Bayesian statistics requires a starting assumption called a prior— an initial belief about the conversion rate before you collect any data. A vs B uses a non-informative prior (a flat Beta distribution), which means the starting assumption is "we know nothing." The results are driven entirely by the data you collect, with no thumb on the scale.
This makes the approach behave very similarly to frequentist testing in terms of where results end up, but with the more intuitive probability interpretation and without the peeking restriction.
The delta method (ratio metrics)
Ratio metrics — revenue per visitor, items per order, refund rate — divide one random variable by another, and the standard t-test produces wrong confidence intervals on that shape. A vs B uses the delta method, a first-order Taylor expansion that approximates the variance of X/Y from the variances and covariance of X and Y:
Var(X/Y) ≈ (μ_X / μ_Y)² · [ Var(X)/μ_X² − 2·Cov(X,Y)/(μ_X·μ_Y) + Var(Y)/μ_Y² ]
This is the standard variance estimator across the industry (Eppo, Statsig, GrowthBook, LaunchDarkly). For the frequentist engine the delta-method variance feeds a t-test on the ratio; for the Bayesian engine it feeds a normal-approximation posterior; for the sequential engine it feeds an always-valid bound that is wider than the fixed-horizon CI by design. See Ratio metrics for the user-facing explanation.
Bootstrap CIs (quantile metrics)
Quantile metrics — p50 / p90 / p95 / p99 of a continuous value — do not have a closed-form sampling distribution. A vs B uses a bias-corrected percentile bootstrap: it resamples the visitor values with replacement (1000 resamples by default), recomputes the quantile on each resample, and reports the 2.5th and 97.5th percentiles of the resampled quantile distribution as the 95% CI. The bias-correction step adjusts for skew in the bootstrap distribution, which matters at extreme percentiles and small samples.
For very large experiments (N > 100k per variant), the bootstrap falls back to a t-digest-sampled subset returned by ClickHouse rather than the raw rows; the results row notes approximate (sampled bootstrap). A high-precision recompute (5000 resamples) is available on demand from the results page. See Quantile metrics.

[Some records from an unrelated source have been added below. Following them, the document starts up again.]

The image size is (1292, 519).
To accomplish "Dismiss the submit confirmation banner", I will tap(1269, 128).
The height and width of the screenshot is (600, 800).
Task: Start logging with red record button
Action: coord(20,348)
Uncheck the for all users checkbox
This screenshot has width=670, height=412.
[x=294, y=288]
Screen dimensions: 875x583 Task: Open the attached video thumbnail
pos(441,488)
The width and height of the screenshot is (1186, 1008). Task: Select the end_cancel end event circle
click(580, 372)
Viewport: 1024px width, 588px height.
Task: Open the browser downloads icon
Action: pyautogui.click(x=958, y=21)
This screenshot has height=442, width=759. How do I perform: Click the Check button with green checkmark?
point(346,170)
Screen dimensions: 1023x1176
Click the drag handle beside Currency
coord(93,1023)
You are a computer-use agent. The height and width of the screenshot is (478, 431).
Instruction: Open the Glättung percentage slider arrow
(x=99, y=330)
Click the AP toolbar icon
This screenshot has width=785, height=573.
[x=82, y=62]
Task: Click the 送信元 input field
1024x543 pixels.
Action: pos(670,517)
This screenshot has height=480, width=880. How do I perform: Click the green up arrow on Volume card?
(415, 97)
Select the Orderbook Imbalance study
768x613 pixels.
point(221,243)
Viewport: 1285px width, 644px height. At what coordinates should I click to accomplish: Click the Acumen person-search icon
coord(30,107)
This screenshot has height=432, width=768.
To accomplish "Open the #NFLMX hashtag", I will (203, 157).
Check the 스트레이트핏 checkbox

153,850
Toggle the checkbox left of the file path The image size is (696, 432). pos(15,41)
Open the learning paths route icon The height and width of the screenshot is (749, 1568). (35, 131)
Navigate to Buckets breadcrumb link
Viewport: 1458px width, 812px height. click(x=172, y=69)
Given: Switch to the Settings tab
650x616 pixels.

Weighted-sum statistics (composite metrics)
Composite metrics combine multiple component metrics into a single weighted decision signal. The point estimate is the weighted sum of the component point estimates; the variance combines the per-component variances with pairwise covariance so correlated components don't double-count their contribution:
Var(composite) = Σᵢ wᵢ² · Var(Xᵢ) + 2 · ΣᵢΣⱼ>ᵢ wᵢ · wⱼ · Cov(Xᵢ, Xⱼ)
Per-component covariance is computed once per result run from co-observed visitor records and reused across the three engines: weighted t-test for frequentist, weighted Normal posterior for Bayesian, and weighted always-valid bound for sequential. When the co-observation count for a component pair falls below a threshold (default 30), the engine falls back to an upper-bound variance estimate and the row surfaces "conservative CI" — better to widen the interval than to claim precision the data doesn't support. See Composite metrics.